I just bought a used and cheap 1990 F250 with a plow (Western?) I wasn't in the market for a plow, but figure it's a nice thing to have to do my own and a few friend's driveways and it came along for the ride, or something like that.
From what I can see this is a Western pump. Can any of you ID it for sure? Itcould use some clean up and paint.
I'd like to know the pump model, and whether or not tit is a Western. Any guesses at the age of this set up? I don't know if it was bought new with the truck or what.
Thanks in advance for any info.
johnjeffrey has attached this image:


----------



## The Boss (Oct 22, 2003)

Welcome to plowsite!:waving: 
That's a western allright. My buddy has one just like it. I can tell by the cables on the side.


----------



## easthavenplower (Aug 21, 2003)

thats a western pump your other thread is a meyer plow


----------



## johnjeffrey (Jan 6, 2004)

*Identify this*

Thanks a lot for your help with id'ing my Meyer plow and western lift 
Anyone know what model the western is?
And how or why the two are paired up. Is this a good setup for a F250?
Any thoughts are greatly appreciated.
JEFF


----------



## 84deisel (Dec 2, 2003)

Western pumps usually work quicker and use atf . Meyer uses hydro fluid. A lot of people have told me that they prefer the Meyer moldboard over the Western . Years ago I used to have ears for Meyer and Western blades on the same truck mount. I used both and both did a good job. Good luck and be safe.


----------



## Crumm (Nov 5, 2003)

Meyer Plow / Western pump. Hmmmm looks like somebody else has a mix and match setup like me .


----------



## PLOWMAN45 (Jul 2, 2003)

thats a western pump minus the red paint


----------



## kjett (Jan 29, 2004)

Use ATF on the Western pump. Also, make sure that you remove the motor after each plow season and clean the filter that is inside of the unit. This also goes for changing the fluid after each season.

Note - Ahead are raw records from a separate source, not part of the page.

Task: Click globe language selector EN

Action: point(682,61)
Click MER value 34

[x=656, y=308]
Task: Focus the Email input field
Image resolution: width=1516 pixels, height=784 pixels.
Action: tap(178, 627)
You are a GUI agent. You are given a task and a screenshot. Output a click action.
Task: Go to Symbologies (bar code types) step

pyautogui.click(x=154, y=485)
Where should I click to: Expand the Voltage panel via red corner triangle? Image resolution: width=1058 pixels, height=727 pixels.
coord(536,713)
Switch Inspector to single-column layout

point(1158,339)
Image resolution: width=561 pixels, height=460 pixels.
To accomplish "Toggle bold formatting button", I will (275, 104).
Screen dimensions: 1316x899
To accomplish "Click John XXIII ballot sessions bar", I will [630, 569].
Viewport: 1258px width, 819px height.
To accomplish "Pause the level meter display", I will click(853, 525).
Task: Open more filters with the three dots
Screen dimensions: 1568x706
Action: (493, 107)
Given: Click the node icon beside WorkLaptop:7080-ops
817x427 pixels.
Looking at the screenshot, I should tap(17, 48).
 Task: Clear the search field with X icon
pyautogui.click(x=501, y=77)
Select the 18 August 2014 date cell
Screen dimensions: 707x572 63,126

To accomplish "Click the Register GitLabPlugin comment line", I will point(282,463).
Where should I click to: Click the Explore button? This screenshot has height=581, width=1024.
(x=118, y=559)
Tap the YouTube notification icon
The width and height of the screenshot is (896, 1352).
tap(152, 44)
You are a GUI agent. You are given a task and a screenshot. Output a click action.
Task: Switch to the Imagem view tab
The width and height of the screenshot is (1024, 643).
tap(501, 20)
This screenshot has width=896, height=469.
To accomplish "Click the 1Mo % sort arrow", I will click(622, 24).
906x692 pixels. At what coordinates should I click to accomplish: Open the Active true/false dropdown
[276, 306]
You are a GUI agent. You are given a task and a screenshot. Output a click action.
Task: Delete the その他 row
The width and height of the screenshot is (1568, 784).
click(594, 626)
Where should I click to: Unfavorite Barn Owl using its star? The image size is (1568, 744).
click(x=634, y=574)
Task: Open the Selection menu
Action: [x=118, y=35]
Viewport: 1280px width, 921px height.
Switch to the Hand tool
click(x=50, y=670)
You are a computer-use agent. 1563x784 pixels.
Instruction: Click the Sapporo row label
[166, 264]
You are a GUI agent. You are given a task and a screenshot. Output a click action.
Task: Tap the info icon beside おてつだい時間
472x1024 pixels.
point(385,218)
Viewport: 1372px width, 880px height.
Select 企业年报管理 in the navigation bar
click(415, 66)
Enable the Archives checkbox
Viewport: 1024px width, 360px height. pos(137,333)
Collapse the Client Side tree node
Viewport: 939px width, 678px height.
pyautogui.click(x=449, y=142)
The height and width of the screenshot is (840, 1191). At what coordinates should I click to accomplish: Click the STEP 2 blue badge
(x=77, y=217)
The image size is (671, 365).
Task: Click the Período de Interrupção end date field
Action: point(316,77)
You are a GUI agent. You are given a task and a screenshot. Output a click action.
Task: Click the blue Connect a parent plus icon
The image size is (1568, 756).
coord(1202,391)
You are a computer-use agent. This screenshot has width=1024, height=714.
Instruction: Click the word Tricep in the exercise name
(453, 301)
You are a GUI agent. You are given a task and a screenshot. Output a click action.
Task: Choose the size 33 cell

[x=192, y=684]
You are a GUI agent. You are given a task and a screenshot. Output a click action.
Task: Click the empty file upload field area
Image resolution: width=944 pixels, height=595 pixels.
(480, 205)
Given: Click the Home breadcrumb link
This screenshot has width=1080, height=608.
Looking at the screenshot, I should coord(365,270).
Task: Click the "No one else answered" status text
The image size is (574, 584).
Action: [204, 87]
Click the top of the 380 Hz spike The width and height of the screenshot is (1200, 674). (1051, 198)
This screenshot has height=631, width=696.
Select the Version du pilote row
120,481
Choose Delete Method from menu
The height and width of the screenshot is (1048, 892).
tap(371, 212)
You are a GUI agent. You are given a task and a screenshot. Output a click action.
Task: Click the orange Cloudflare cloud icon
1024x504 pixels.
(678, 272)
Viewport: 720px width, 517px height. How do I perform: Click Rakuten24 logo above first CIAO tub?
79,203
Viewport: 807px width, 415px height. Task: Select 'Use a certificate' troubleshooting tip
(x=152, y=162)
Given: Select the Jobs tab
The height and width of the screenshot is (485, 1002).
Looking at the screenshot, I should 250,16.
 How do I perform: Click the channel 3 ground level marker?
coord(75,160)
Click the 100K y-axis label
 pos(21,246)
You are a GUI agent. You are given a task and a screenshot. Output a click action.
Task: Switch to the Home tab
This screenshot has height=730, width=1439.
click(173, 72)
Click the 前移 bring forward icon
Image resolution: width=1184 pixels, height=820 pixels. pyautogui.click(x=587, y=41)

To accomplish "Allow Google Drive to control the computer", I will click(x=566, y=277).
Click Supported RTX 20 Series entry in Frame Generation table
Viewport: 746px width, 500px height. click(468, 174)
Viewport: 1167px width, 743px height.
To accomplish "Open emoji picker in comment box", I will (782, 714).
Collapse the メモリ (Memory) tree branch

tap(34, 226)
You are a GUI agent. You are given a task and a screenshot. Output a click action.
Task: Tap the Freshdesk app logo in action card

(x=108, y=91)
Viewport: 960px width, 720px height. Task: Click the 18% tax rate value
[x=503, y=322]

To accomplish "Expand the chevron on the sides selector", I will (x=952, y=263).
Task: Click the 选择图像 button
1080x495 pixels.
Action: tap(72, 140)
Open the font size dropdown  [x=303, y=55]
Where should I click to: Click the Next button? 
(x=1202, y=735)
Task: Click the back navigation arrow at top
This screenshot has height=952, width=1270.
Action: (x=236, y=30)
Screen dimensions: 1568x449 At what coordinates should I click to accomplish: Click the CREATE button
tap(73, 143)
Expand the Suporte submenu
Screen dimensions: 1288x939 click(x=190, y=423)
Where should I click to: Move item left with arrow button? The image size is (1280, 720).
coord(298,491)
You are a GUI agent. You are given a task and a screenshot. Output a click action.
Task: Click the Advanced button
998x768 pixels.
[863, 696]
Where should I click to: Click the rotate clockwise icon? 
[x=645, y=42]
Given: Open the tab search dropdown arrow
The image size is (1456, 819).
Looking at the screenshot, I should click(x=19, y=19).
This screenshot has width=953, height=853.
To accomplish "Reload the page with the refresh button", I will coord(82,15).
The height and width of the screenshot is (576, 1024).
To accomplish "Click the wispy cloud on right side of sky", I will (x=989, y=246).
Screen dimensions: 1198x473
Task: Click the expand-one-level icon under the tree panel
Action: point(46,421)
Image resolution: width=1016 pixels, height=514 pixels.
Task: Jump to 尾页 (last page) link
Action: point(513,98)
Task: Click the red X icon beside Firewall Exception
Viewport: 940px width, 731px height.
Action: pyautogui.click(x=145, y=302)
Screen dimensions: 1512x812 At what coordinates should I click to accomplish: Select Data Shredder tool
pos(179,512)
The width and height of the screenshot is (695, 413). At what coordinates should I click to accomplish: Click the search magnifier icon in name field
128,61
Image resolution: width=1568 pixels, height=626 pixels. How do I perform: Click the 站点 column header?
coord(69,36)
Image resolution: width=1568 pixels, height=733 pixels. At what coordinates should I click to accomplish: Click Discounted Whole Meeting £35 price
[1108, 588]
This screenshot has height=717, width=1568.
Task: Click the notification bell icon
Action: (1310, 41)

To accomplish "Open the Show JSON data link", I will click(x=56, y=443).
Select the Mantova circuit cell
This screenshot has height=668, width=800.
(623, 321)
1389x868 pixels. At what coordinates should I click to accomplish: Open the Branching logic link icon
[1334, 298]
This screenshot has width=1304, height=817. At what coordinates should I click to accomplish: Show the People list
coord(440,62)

I can't find the owners manual for the Western unit, but here is the owners manual for the Fisher unit which is exactly the same power unit:

http://www.fisherplows.com/pdf/6209_000392.pdf

Good luck and the F-250 is plenty of truck for your plow.


----------



## kjett (Jan 29, 2004)

Whoops, sorry I sent the wrong manual. Here's the right one:

http://www.fisherplows.com/pdf/6406_030092.pdf

:yow!:


----------